* Begin SOURCE EXTRACT *
There is a billboard that I saw in a video game that was at the Sebring race track. The billboard stated that "Lead > Follow". In a race I would agree 100%, but everywhere else I argue that this is false.

I moved offices this week and am now in the opposite corner of the building. I no longer have a traditional office and now have someone that works behind me. This led to a revelation that following is, in fact, better than leading.

For all my life I have tried to put myself in positions of following. My favorite place in the classroom was the far corner, when I walk with someone I always follow, and in restaraunts I will always put my back to the rear so I can see the entire place. Why do I do this? I feel there is control in following.

If I am in the front I don't have control. If I have a person behind me I can't see them and my mind has to always process what the person behind me is doing. Because I can't see them my mind is caught in a trap of a never-ending processing game of trying to guess what the person is doing. Are they looking at me? What's their mood? Are things about to change? What was that noise?
* End SOURCE EXTRACT *
* Begin RECORDED DATA *
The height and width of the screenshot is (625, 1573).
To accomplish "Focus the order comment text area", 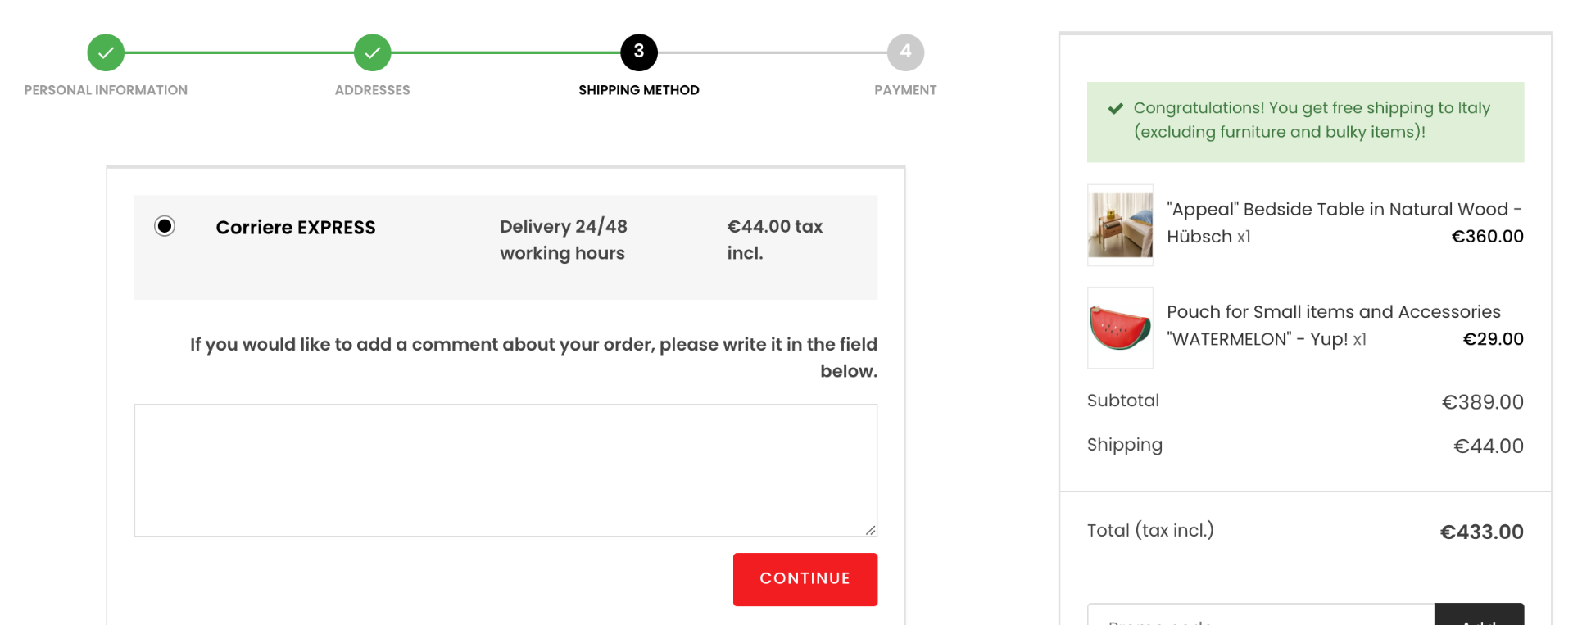I will [505, 470].
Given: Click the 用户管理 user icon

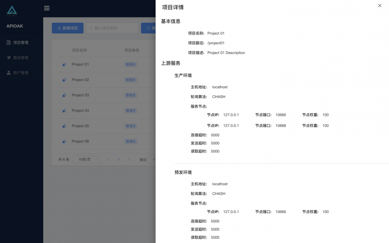Looking at the screenshot, I should click(x=9, y=72).
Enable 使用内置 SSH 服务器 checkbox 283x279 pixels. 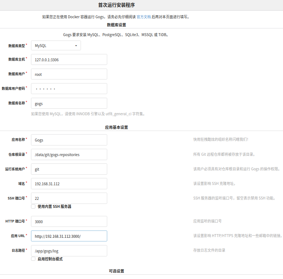pyautogui.click(x=33, y=206)
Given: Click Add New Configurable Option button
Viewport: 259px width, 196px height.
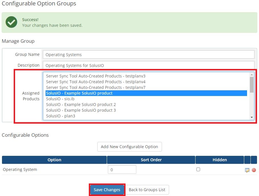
* End RECORDED DATA *
▸ **WORK TO BE COMPLETED**
Transcribe the passage of the post about following versus leading from "There is a billboard" to "control in following.".

▸ **TASK RESPONSE**
There is a billboard that I saw in a video game that was at the Sebring race track. The billboard stated that "Lead > Follow". In a race I would agree 100%, but everywhere else I argue that this is false.

I moved offices this week and am now in the opposite corner of the building. I no longer have a traditional office and now have someone that works behind me. This led to a revelation that following is, in fact, better than leading.

For all my life I have tried to put myself in positions of following. My favorite place in the classroom was the far corner, when I walk with someone I always follow, and in restaraunts I will always put my back to the rear so I can see the entire place. Why do I do this? I feel there is control in following.